The empirical evidence would suggest that the root cause of oppression is not to be found in dark skin color or in the fact that people have sex with people with the same genitals; people oppress because currently those features give them an excuse to justify their own desire for control and to put down those who are vulnerable. The empirical evidence is that the root cause of oppression and violence is not racial or sexual differences, or even economic models, but in the nature of humanity itself. Even in racially homogenous countries (like Japan) or sexually free societies (like Rome) there was an elite who oppressed the others. It is not the skin color that brings oppression; it is the humans who live inside the skin.
The empirical evidence is that until the advent of liberalism in the 1600’s, the entire notion that common people, by right of their humanity, had as much right to justice as the elites, had never seriously been considered. Liberalism proposed that one’s humanity not one’s group affiliation is the basis for rights and respect. This distinction is very important. Liberalism posits that people should be treated with dignity and respect because they are people. The whole concept of universal human rights is predicated on that fact. But CT, does not recognize universal human rights, but rather group rights that trump individual rights. And, even more important, CT (like all Marxist philosophies) is utilitarian in ethical outlook. Thus, as long as I can justify in my own imagination that my planned end result will exceed the harm I inflect, then any action or policy I undertake is ethical. Liberalism is Kantian in ethics with firm moral imperatives that demand that both the action and the motive be for the good of the individual.
I know I’ve gone longer than usual. So, let me close with my original thesis. Critical Theory is incompatible with a philosophy of universal love. It lives up to its Marxian roots in that the goal is eternal conflict between groups and promotes an “us versus them mentality”. The way I approach polyamory, it is not compatible with the basic tenants of CT.

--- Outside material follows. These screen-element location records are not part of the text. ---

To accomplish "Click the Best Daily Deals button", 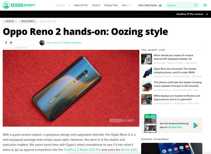I will (x=150, y=5).
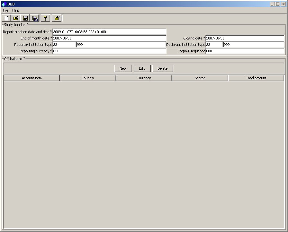288x232 pixels.
Task: Click the Save As toolbar icon
Action: point(35,18)
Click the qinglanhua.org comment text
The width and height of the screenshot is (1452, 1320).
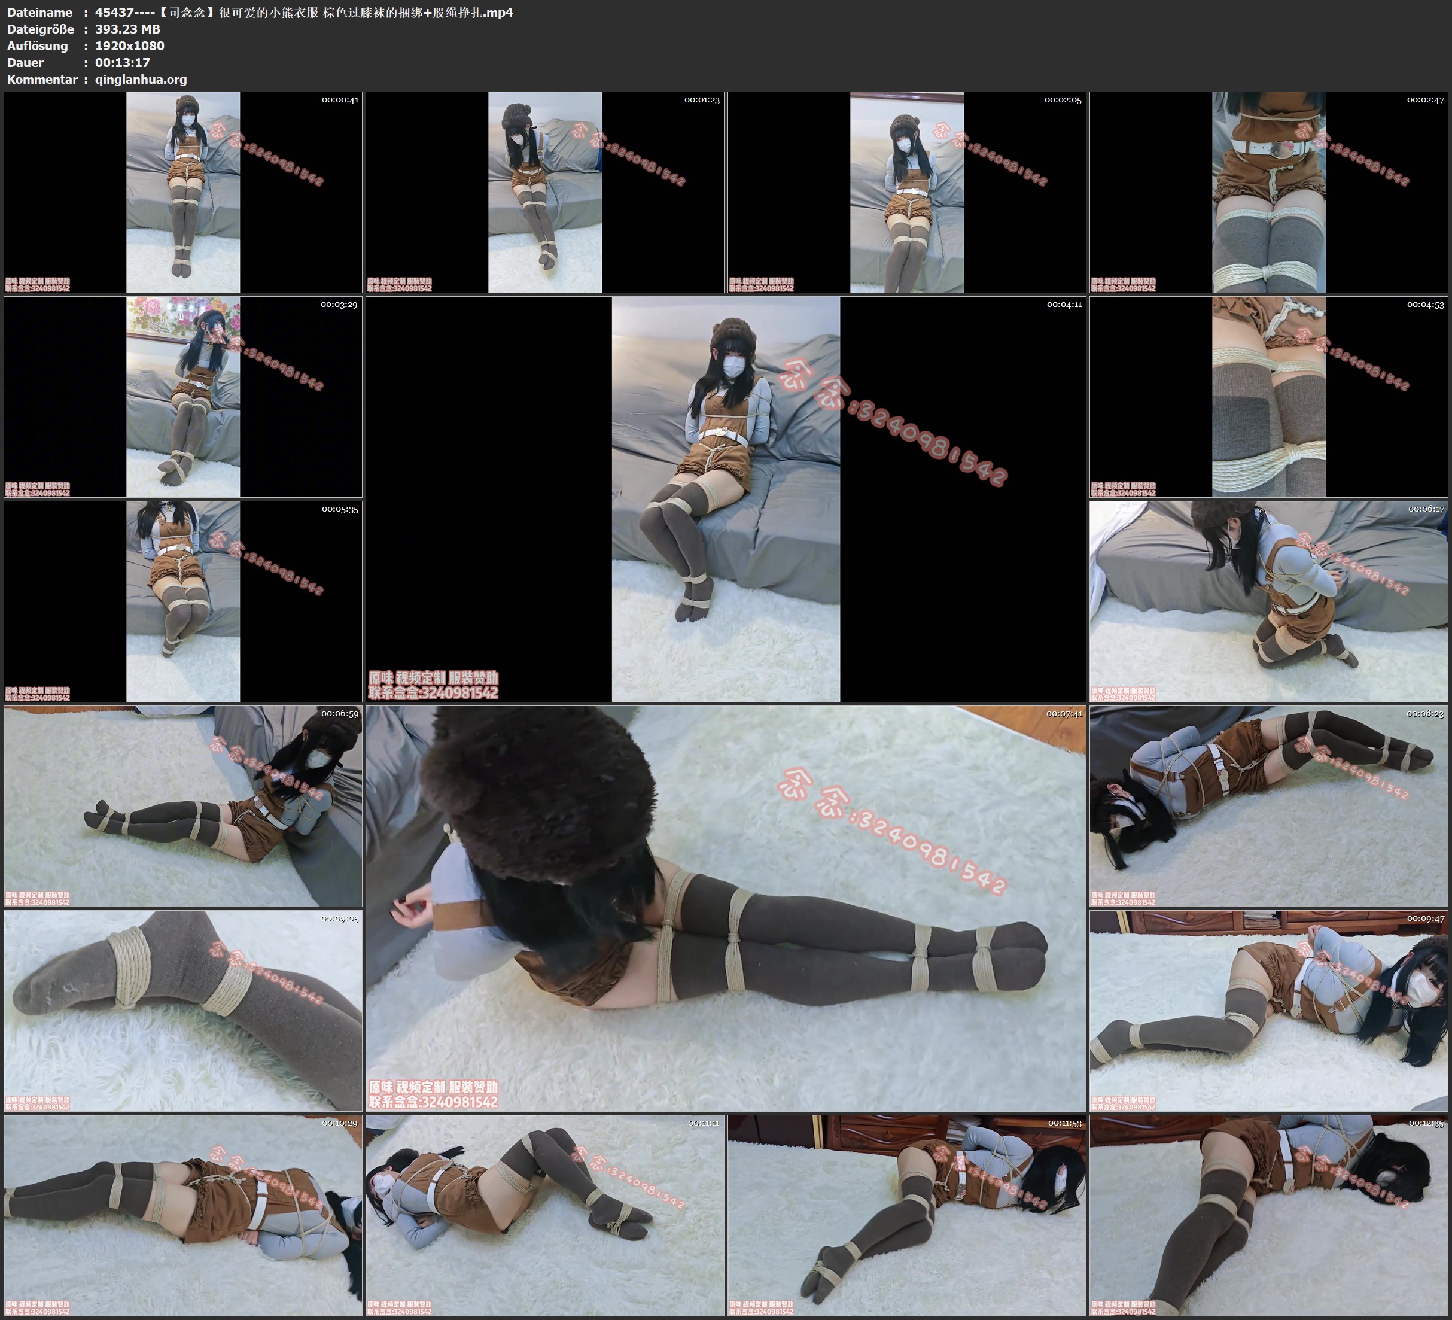click(x=140, y=79)
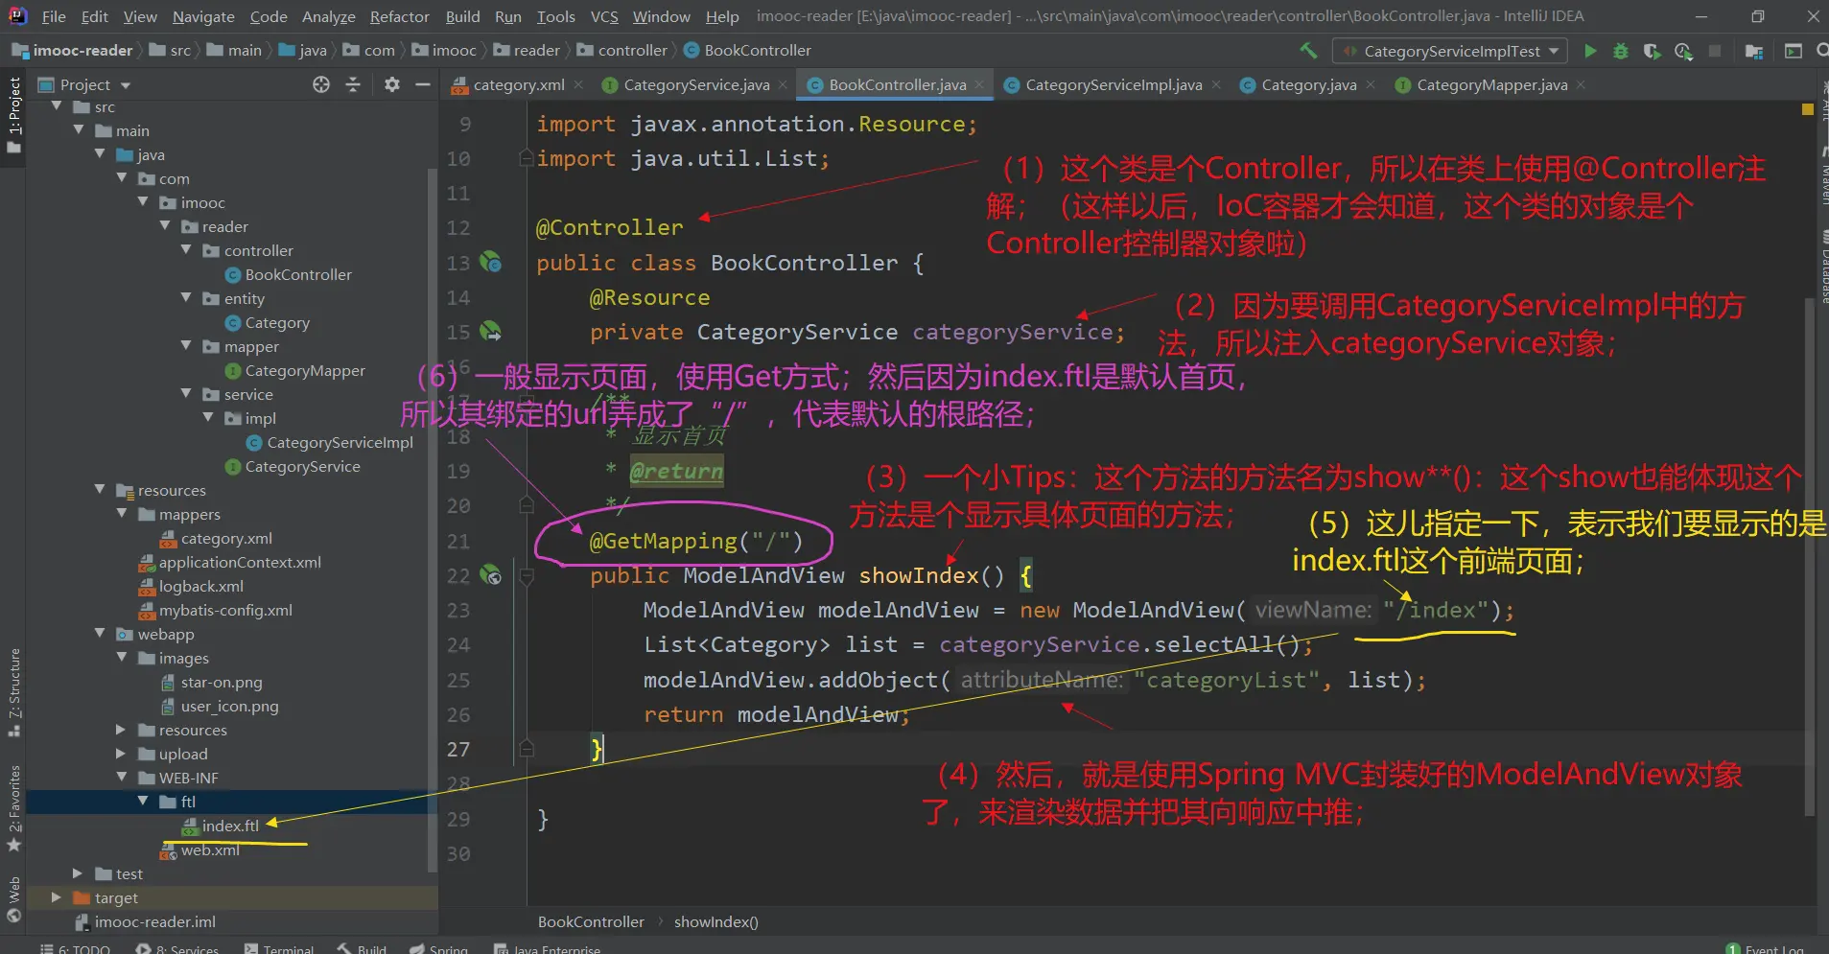Toggle fold marker at line 22
This screenshot has width=1829, height=954.
tap(526, 576)
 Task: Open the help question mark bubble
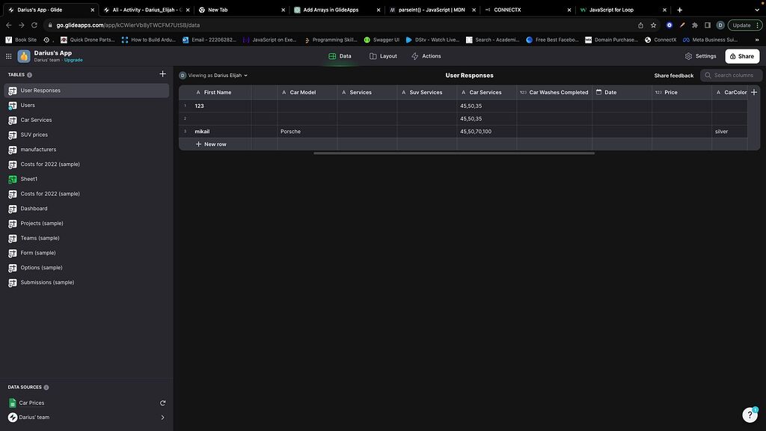(750, 415)
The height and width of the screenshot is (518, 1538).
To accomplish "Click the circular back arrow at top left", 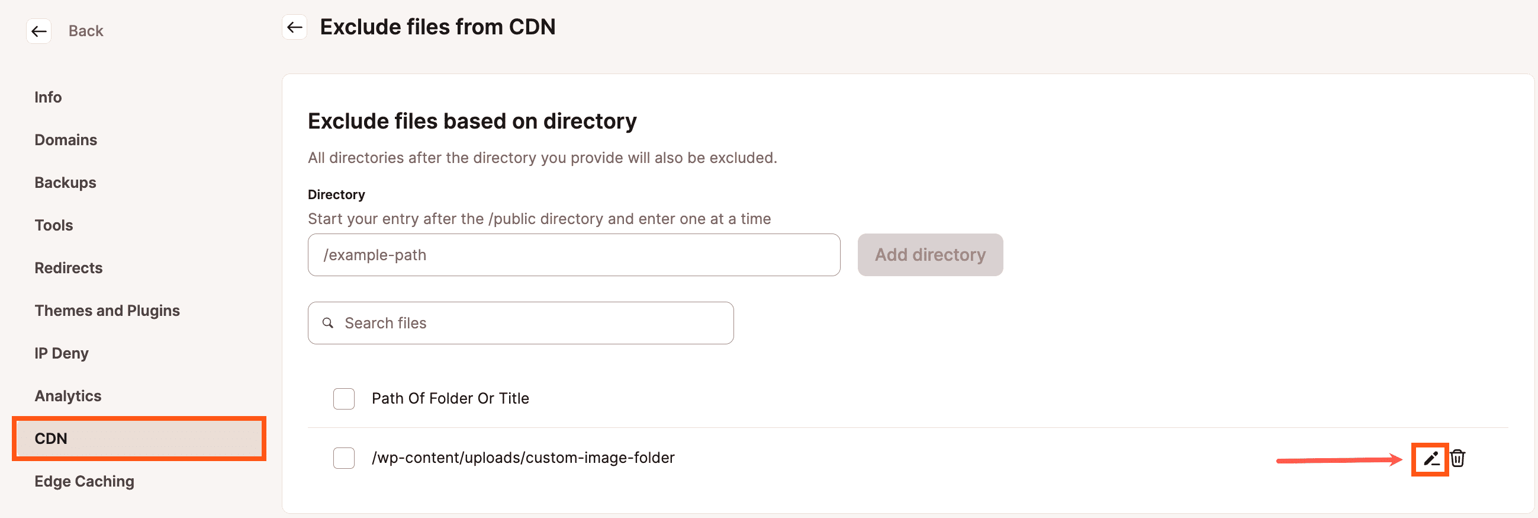I will (x=39, y=31).
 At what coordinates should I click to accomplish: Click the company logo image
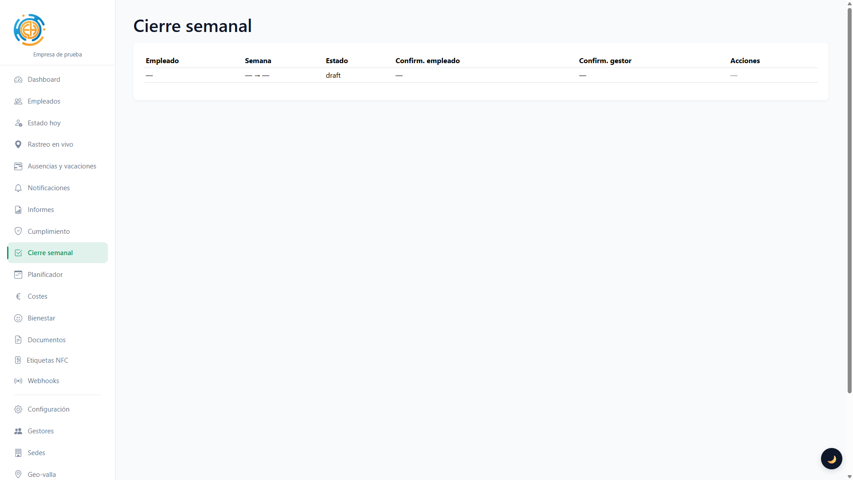(x=29, y=30)
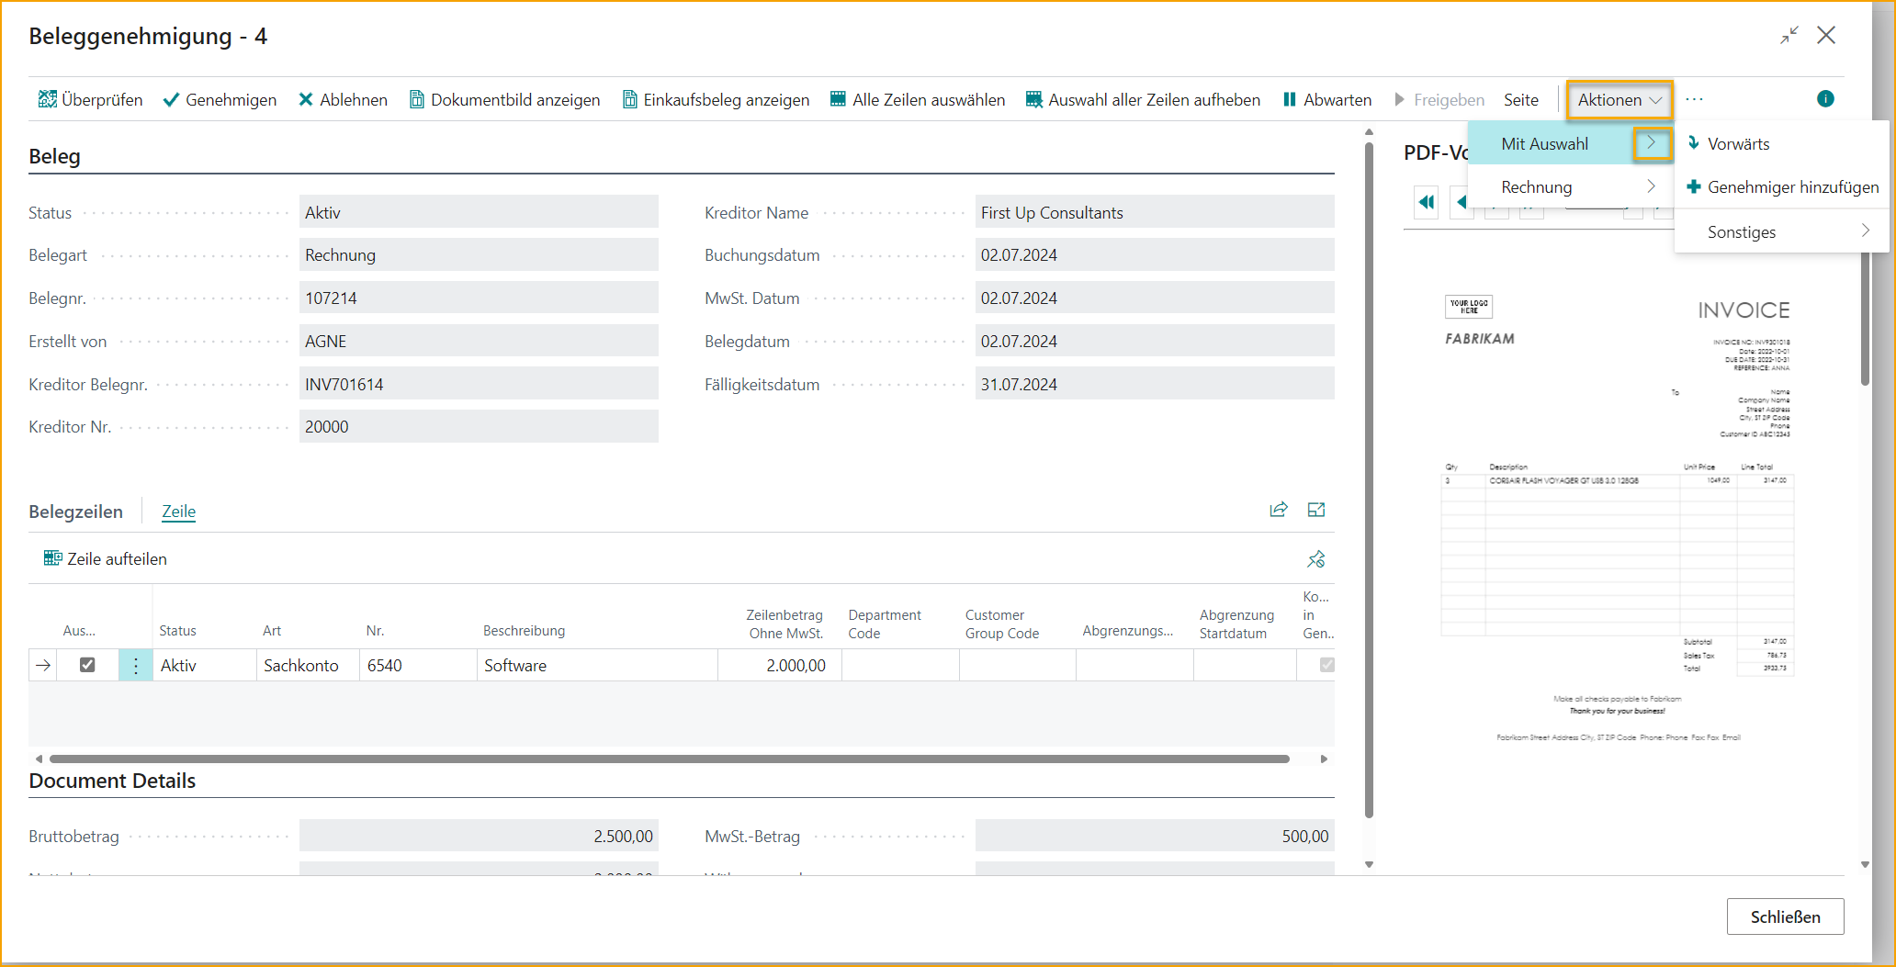Expand the Rechnung submenu

pos(1575,187)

One last note. My experience is that like the followers of fundamentalist Christianity, few professed followers of CT actually understand the underpinnings of the philosophy they profess. Instead they endlessly recite the words they have been taught in order to avoid serious consideration of what they claim to believe. Ignorance of CT’s underpinnings is not the sole domain of undergraduate students but is quite common among doctoral students and professors. I have only known a few “true believers” in CT, the rest embrace CT because it promises social justice but they take it on the authority of others that it is capable of delivering on that promise. That is why a do not normally attack CT advocates, but rather reach out to help them consider if they really believe what they are saying. More often than not, I find they are actually liberals who simply are spouting CT language because it is the most popular among their crowd.